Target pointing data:
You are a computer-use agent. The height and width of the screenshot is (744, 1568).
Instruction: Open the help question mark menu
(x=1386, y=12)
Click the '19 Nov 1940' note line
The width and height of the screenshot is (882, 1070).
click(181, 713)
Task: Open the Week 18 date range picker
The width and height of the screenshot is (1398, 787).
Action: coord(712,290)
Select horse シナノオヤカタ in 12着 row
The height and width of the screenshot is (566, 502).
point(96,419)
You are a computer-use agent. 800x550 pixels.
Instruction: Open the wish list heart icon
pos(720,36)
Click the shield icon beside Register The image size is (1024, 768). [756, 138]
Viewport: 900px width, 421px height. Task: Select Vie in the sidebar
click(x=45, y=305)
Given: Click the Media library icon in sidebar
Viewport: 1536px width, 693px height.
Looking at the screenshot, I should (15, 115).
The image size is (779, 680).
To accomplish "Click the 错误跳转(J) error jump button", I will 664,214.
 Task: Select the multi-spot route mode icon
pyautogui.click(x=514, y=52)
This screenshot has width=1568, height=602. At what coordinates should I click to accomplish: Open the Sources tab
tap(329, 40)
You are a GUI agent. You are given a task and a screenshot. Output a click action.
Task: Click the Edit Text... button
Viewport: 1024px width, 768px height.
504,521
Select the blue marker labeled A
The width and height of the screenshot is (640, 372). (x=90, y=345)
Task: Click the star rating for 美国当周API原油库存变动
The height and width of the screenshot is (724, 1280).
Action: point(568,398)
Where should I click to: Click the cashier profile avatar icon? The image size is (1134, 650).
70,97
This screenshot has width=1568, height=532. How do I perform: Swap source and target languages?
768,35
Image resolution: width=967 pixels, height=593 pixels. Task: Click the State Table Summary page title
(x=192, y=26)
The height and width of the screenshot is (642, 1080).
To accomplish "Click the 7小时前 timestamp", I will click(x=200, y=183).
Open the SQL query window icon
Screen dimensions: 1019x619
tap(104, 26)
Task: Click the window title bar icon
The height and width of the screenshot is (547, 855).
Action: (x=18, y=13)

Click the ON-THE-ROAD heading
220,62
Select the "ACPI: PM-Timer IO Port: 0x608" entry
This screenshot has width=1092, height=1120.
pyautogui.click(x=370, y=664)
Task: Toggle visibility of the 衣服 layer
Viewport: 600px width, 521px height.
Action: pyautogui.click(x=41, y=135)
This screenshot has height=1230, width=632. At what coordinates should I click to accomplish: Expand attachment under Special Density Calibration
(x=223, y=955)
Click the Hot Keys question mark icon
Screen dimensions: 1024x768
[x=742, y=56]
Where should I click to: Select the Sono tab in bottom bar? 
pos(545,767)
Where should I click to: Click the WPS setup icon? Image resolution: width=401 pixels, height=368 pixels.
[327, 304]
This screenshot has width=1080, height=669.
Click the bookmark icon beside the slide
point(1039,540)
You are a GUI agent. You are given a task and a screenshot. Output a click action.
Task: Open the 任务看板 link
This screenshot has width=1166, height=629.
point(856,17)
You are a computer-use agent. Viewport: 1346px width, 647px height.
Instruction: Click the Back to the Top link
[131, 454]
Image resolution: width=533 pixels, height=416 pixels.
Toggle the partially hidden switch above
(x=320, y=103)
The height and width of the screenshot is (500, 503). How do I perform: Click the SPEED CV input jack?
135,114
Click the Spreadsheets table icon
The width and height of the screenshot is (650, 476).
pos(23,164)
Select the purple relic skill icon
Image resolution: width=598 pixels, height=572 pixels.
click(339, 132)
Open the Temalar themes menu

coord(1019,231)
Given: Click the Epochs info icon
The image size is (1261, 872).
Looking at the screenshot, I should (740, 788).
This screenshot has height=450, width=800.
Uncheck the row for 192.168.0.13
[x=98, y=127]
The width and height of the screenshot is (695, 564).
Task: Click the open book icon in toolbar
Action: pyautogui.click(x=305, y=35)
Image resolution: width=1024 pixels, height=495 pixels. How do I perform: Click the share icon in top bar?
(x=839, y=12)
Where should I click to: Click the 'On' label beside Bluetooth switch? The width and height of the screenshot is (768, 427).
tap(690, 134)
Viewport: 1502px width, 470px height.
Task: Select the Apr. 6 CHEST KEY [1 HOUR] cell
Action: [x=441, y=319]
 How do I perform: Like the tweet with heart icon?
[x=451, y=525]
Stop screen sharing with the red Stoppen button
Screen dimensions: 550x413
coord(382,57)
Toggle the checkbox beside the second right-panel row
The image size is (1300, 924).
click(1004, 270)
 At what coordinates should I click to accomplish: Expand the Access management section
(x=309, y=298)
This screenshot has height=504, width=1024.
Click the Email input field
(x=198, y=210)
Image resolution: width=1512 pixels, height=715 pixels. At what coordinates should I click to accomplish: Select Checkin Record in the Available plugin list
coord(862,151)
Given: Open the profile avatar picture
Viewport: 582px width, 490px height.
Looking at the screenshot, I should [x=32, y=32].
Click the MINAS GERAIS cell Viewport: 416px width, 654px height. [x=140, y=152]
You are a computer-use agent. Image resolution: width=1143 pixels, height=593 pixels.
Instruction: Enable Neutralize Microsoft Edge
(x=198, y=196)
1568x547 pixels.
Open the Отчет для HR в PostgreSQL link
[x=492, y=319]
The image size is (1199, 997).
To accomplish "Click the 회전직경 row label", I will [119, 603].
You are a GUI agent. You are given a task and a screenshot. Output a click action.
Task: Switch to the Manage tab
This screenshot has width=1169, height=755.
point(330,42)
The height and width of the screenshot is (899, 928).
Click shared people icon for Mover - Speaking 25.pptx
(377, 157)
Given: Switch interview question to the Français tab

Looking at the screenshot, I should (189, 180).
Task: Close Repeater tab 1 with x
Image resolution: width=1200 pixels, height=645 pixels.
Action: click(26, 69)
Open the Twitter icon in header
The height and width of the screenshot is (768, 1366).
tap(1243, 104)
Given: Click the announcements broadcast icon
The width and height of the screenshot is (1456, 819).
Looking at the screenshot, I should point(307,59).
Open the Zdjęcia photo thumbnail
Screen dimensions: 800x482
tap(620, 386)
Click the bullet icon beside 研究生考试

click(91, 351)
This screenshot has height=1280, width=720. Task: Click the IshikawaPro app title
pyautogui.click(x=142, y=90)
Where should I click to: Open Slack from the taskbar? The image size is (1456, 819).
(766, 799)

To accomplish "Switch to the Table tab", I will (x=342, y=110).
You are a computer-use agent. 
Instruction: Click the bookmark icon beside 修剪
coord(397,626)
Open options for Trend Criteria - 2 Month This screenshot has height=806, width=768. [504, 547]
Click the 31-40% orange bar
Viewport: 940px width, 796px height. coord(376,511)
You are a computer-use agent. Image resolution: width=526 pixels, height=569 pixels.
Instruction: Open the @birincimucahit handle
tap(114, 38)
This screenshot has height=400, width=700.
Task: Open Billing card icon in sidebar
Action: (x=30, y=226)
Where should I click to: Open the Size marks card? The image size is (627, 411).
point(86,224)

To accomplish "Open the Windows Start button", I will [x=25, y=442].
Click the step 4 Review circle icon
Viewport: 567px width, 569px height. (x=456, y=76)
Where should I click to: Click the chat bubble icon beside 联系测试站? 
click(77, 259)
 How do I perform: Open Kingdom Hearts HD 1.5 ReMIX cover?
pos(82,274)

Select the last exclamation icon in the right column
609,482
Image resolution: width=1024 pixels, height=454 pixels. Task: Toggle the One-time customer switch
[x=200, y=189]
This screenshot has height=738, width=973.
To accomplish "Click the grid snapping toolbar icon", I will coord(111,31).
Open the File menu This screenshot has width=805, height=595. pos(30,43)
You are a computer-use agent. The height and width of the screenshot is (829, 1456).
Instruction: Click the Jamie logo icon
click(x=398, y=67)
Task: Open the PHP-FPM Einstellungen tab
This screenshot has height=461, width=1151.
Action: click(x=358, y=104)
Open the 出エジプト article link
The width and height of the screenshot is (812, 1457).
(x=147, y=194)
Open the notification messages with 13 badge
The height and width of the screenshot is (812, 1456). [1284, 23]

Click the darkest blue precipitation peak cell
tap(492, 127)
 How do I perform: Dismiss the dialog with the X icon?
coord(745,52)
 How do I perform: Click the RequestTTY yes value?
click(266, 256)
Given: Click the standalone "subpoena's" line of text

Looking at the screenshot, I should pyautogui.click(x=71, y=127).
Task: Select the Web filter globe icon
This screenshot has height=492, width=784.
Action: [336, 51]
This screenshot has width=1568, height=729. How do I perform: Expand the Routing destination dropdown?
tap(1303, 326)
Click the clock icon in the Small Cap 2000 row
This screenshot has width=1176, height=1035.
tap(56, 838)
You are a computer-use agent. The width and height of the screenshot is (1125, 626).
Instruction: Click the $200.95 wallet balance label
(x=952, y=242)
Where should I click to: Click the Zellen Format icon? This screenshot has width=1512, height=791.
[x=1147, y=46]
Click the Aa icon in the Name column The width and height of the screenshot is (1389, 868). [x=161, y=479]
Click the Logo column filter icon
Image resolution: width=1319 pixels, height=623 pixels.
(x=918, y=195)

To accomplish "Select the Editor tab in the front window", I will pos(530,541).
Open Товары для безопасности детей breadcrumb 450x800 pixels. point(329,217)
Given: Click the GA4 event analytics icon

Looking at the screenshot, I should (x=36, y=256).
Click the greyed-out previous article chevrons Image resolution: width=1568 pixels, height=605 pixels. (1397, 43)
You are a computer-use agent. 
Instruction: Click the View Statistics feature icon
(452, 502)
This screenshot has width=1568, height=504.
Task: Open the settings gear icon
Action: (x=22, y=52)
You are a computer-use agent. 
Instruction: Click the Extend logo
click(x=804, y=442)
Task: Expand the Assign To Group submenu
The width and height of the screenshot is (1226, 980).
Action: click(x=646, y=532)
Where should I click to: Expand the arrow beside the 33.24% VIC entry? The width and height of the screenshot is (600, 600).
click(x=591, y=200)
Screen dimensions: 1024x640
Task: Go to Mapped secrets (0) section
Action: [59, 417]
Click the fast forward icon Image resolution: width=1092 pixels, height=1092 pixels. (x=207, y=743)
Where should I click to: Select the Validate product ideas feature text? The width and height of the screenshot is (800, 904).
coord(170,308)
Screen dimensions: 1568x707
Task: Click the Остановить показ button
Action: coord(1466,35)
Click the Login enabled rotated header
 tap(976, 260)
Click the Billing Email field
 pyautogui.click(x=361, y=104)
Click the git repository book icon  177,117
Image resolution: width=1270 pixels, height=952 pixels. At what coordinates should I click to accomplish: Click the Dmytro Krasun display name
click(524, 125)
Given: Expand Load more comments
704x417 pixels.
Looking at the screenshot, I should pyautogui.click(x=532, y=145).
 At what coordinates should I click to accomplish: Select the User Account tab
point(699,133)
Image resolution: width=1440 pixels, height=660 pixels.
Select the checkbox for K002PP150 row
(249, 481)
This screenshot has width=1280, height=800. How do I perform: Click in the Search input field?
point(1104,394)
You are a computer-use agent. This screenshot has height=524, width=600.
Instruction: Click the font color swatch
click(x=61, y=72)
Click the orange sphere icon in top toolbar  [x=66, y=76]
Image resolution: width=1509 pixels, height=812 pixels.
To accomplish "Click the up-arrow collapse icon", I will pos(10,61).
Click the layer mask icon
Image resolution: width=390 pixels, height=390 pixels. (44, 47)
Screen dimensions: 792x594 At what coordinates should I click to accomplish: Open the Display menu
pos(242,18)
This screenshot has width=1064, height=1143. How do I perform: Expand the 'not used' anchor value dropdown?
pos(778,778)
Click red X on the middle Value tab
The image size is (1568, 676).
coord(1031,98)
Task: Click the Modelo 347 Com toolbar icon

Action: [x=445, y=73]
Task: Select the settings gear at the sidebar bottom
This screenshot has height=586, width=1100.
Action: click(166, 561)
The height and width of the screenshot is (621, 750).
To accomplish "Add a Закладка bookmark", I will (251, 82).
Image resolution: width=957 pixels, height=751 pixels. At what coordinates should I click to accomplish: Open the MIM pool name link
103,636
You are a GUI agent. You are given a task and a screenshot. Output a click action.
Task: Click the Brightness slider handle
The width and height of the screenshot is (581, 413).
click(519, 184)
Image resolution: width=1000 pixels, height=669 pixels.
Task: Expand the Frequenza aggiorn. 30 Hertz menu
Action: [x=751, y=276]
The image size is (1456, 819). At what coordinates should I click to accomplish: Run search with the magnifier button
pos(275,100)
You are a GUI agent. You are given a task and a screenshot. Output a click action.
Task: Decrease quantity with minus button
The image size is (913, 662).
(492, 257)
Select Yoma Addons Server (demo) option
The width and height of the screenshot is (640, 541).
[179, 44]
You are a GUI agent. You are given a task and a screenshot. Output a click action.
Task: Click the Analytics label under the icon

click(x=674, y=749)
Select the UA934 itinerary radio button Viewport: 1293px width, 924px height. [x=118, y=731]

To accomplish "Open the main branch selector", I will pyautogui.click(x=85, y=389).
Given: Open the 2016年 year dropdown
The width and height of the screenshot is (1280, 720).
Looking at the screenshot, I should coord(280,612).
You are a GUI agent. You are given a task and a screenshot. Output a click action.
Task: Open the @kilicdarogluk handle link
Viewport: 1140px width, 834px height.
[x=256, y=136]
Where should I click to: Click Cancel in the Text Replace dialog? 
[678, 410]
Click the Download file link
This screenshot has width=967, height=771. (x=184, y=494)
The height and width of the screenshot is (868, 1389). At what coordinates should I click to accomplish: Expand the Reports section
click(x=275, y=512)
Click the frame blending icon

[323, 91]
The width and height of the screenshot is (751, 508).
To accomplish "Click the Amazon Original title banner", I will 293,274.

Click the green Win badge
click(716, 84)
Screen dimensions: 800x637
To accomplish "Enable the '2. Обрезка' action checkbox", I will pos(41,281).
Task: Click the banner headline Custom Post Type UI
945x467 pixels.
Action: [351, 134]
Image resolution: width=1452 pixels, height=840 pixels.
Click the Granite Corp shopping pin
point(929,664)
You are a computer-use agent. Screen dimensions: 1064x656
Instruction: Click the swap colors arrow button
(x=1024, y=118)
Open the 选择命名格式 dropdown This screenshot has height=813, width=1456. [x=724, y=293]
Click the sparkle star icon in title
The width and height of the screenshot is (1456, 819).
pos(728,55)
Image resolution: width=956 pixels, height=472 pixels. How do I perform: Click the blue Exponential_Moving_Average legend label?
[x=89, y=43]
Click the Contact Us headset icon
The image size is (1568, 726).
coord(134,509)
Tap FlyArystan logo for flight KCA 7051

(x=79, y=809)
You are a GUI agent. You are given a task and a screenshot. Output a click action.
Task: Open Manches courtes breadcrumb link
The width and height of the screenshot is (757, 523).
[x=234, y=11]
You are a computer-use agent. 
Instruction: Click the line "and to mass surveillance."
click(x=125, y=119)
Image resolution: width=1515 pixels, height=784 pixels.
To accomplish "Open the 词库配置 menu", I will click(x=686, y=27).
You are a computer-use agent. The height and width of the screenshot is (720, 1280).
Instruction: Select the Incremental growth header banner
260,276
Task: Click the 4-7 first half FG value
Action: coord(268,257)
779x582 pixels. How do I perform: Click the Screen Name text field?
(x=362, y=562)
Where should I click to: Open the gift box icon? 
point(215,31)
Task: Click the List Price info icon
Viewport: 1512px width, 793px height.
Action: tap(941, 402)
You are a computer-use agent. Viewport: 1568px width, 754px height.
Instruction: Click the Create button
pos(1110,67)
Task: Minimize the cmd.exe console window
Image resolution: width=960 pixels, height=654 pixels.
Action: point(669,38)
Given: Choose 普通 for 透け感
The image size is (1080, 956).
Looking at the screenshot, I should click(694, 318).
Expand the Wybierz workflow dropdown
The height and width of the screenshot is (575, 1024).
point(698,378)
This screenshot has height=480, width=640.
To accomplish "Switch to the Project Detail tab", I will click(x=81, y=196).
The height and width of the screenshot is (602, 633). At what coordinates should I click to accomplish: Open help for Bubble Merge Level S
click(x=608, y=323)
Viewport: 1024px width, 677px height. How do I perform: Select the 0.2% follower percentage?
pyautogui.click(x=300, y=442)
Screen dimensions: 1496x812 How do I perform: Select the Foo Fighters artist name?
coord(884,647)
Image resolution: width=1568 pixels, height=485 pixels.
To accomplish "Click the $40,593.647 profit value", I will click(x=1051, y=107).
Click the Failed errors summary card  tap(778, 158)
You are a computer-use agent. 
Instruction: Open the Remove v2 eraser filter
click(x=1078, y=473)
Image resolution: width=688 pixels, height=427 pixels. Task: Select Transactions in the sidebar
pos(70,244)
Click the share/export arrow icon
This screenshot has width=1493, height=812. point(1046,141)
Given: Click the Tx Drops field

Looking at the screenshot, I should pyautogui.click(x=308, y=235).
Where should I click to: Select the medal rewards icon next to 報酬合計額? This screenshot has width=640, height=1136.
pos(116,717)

WHAT IS REQUIRED: Return every line of the rows above that contains the string "under", treating uppercase and lowercase as different.

TASK ANSWER:
This screenshot has height=1230, width=632. At what coordinates should I click to accomplish: Expand attachment under Special Density Calibration
Task: Click the Analytics label under the icon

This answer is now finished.